Todos sus artículos como freelance llevaban hasta en los blancos su refriega contra la discriminación de la mujer en el franquismo
En 1954, Eugenio Suárez la contrató para su semanario El Caso y los sucesos entraron en su vida como entran las pasiones: avasallando, conduciéndola por puro instinto, desarrollándole ojo y olfato. Quién iba a decir que la muchachita se iba a saltar los protocolos y a investigar mejor, más lejos que la policía; quién iba a reconocerla adelantando a todo Dios con ese Volkswagen negro enloquecido que se hacía 70.000 kilómetros al año. Siempre llegaba la primera a la vera de los hechos.
Ella era casi premonitoria, casi omnipresente, ¿cómo decirlo? La chica lista del gremio, la Truman Capote de los pueblos de España siempre derrapando por alguna pedanía. Viandantes y conductores la bautizaron como La rubia del Deportivo. Hasta los agentes mandaban un coche a recogerla cuando ocurría algún asesinato. Siguiendo el consejo de un comisario, comenzó a estudiar Criminología, pero era de fábrica: tenía un mapa de las calles escrito en la mano. En el Cuerpo la llamaban el subinspector Pedrito.
Licencia de armas
La Landi tenía el don ese de la charla lenta con los vecinos, con las víctimas, con los familiares. Conversaba; no hacía nunca un tercer grado. Y no le bastaba con la reconstrucción de lo ocurrido: ella rascaba hasta el porqué, sin morbos. Cuentan que una vez fue a la cárcel a entrevistar a un ladrón y el tipo le recomendó que pusiera un retrato suyo en la entrada de su casa. "Cuando te reconozcan, nadie te va a intentar robar". Otra vez, un carterista quiso hacérsela yendo en el autobús. Pero ella, con ese ojo giratorio que gastaba, le sugirió en germanía [jerga de los delincuentes] que mejor se andase con cuidado. El hombre le devolvió sus pertenencias y hasta le pidió disculpas amablemente.
Era la única mujer que tenía arma. Y la única, claro, que la tenía de forma extraoficial. Tenía un mechero que, al encender, ya hacía una foto.
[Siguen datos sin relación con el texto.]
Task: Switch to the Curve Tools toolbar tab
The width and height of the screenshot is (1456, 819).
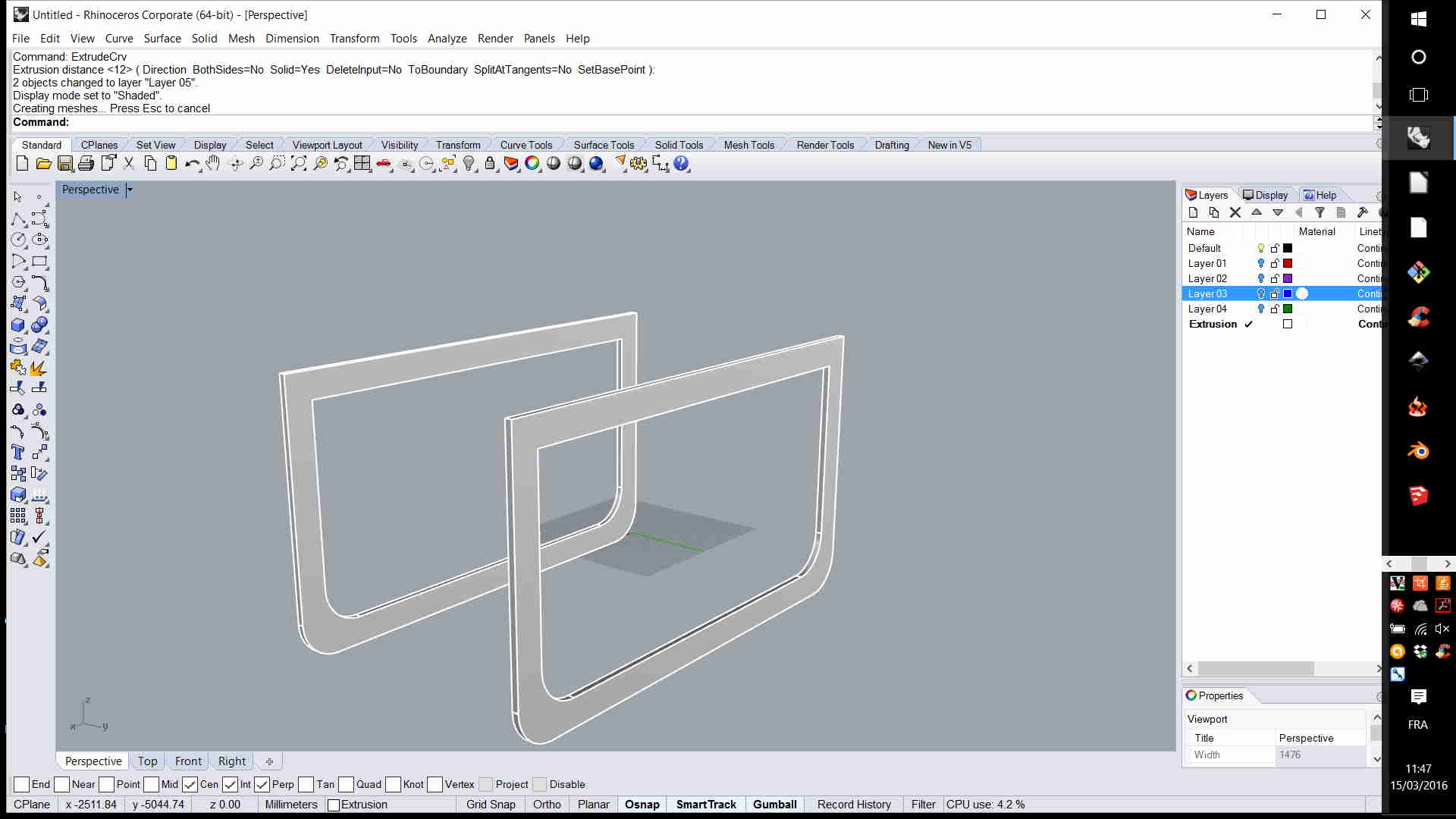Action: point(526,145)
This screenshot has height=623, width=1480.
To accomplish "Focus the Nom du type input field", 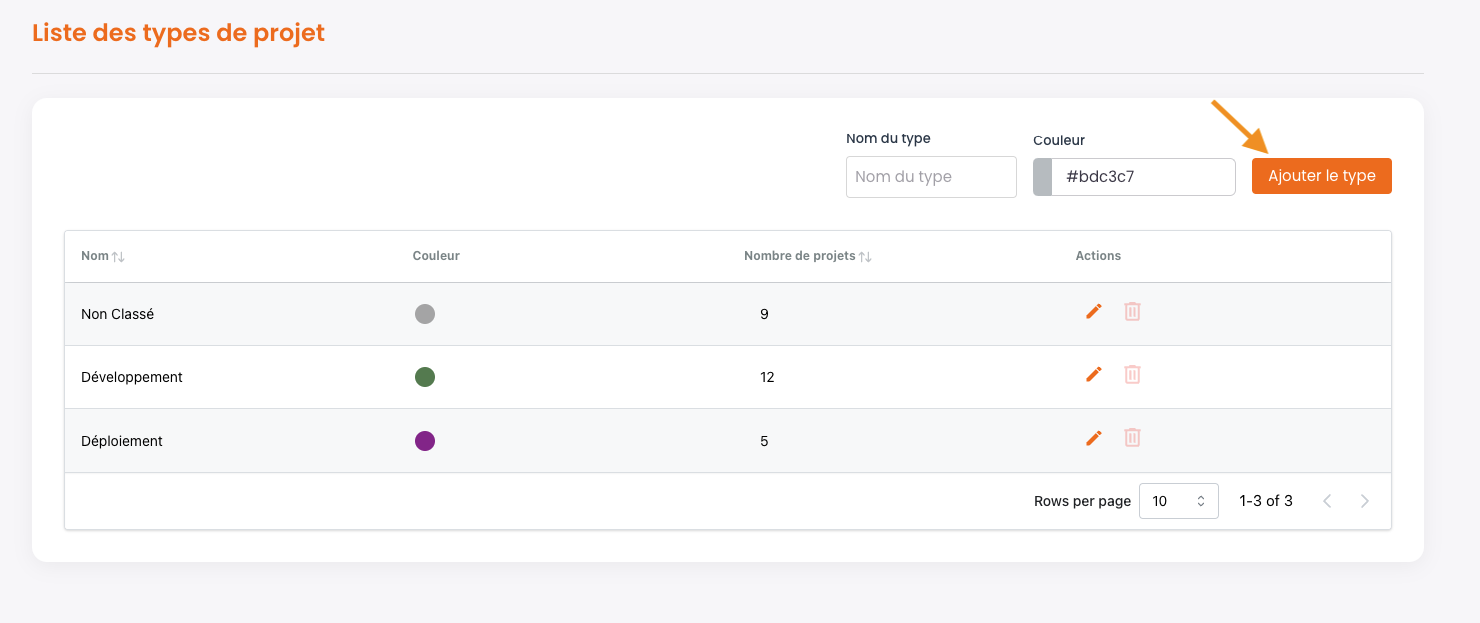I will pos(931,177).
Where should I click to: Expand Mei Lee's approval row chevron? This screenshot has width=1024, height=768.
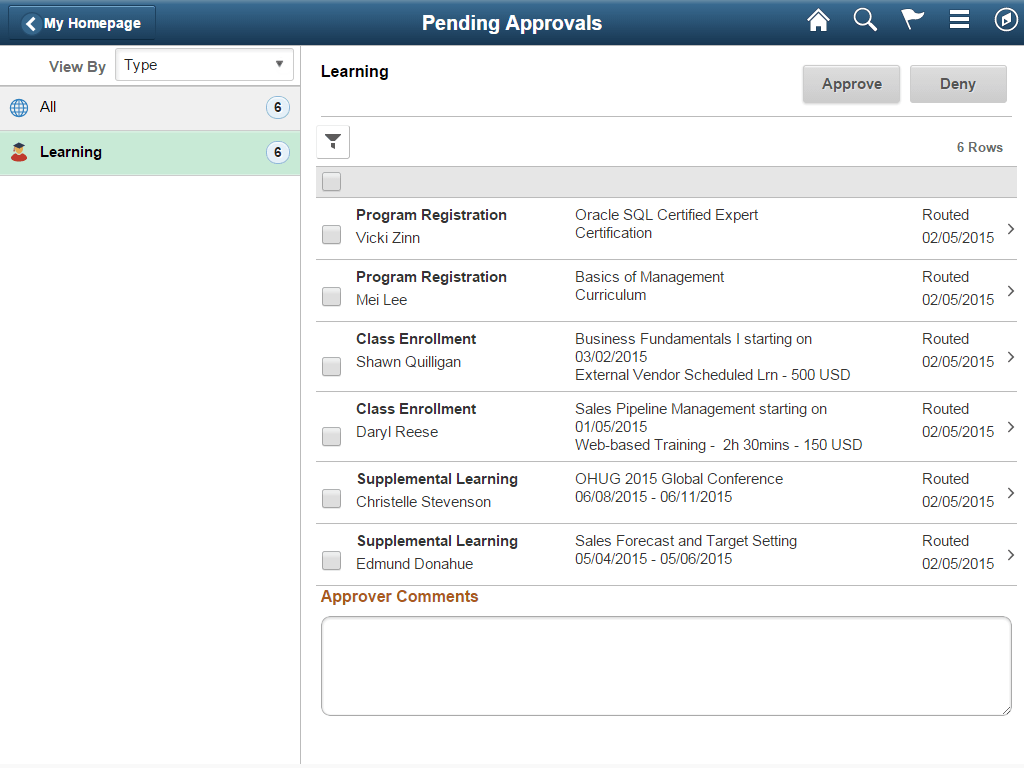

Qué rubia letal, qué personaje infalible. Era la única mujer que tenía arma. Y la única, claro, que la tenía de forma extraoficial. Usaba un mechero que, al encender, hacía una foto a quien tuviera delante. Vestía dos perlitas pequeñas en los lóbulos de las orejas, cargaba un montículo de pelo enfundado en laca. Millones de detalles cincelando esa piedra silvestre que era ella, ajustándola al personaje televisivo en el que se convirtió después, cuando cerró el periódico El caso. Fue reportera en Interviú, colaboró con el programa de TVE1 La Palmera, iba diariamente al Código 1 presentado por Pérez-Reverte (en el que se analizaban crímenes reales no resueltos por la policía).
También fue habitual en Así son las cosas y en Pasa la vida. Hasta presentó y dirigió una serie de 26 capítulos titulada Mis crímenes favoritos, que se emitieron después den Canal Nou y Canal Sur, y escribió varios libros: Cosas de la vida, Una mujer junto al crimen, Crímenes sin castigo... Hablaba de la censura con desparpajo. "Recuerdo una vez que escribí que habían aparecido dos cuerpos 'semidesnudos' cerca de un lago. Cuando me devolvieron el papel, la palabra estaba tachada con tinta roja y ponía 'semivestidos'". Y sonaba su risa ronca, como de cascabel gastado.
Se fue en 2004 cerca de Gijón, tras la artrosis y el Alzheimer. Dicen que el primer apellido de la dama del crimen era Verdugo.